======== Dataset

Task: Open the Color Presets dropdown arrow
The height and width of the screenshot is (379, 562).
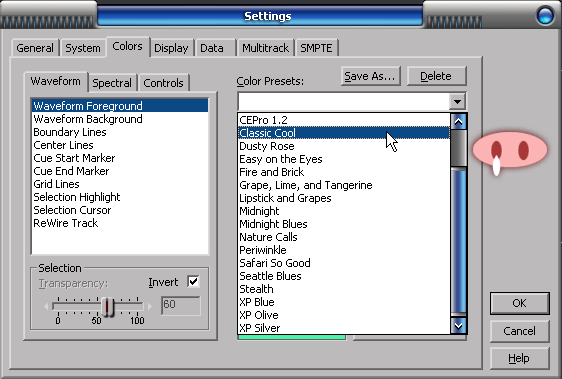Action: pos(457,101)
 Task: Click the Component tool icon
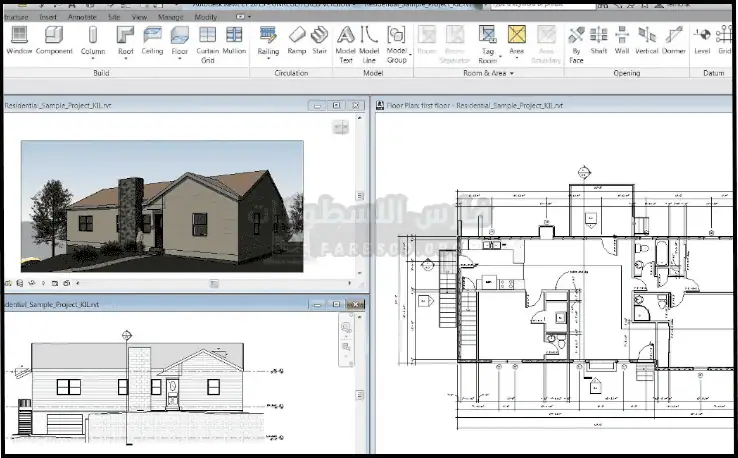tap(54, 40)
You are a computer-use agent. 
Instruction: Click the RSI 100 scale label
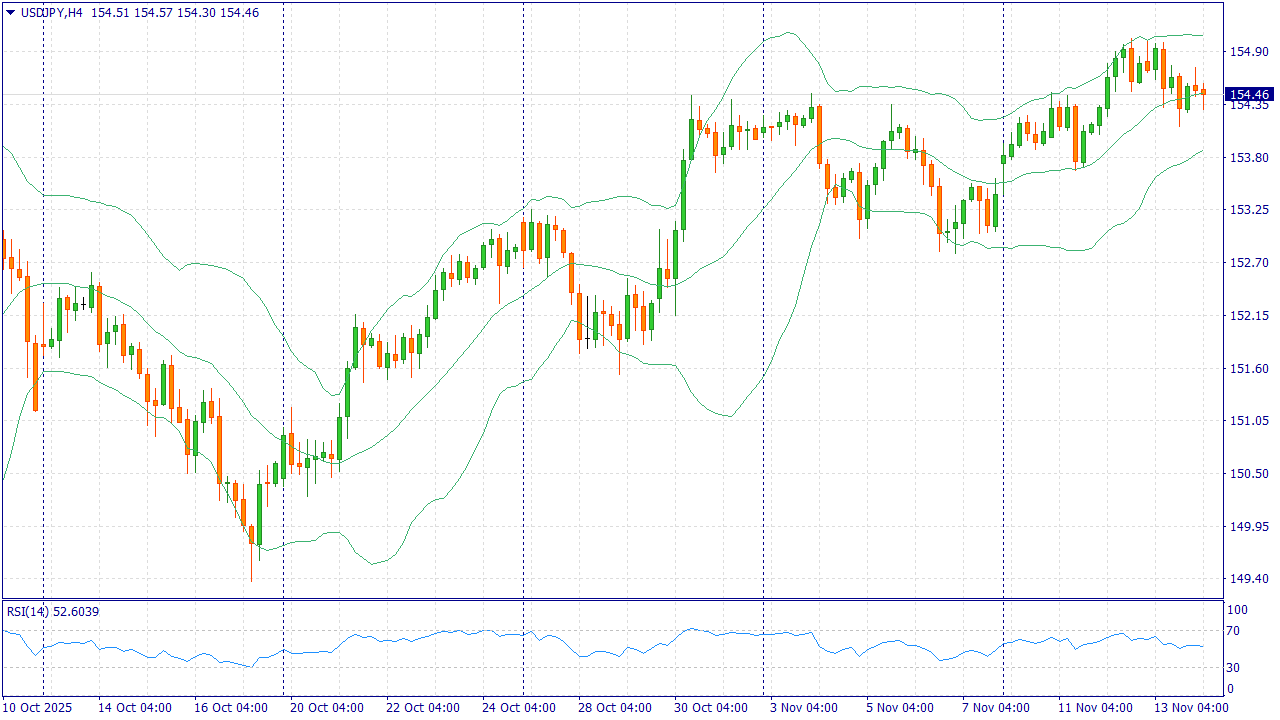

================

-- Problem to solve --
Without the pictures, write out the entire listing exactly.

-- Your response --
Task: Open the Color Presets dropdown arrow
The height and width of the screenshot is (379, 562).
Action: pos(457,101)
 Task: Click the Component tool icon
tap(54, 40)
You are a computer-use agent. 
Instruction: Click the RSI 100 scale label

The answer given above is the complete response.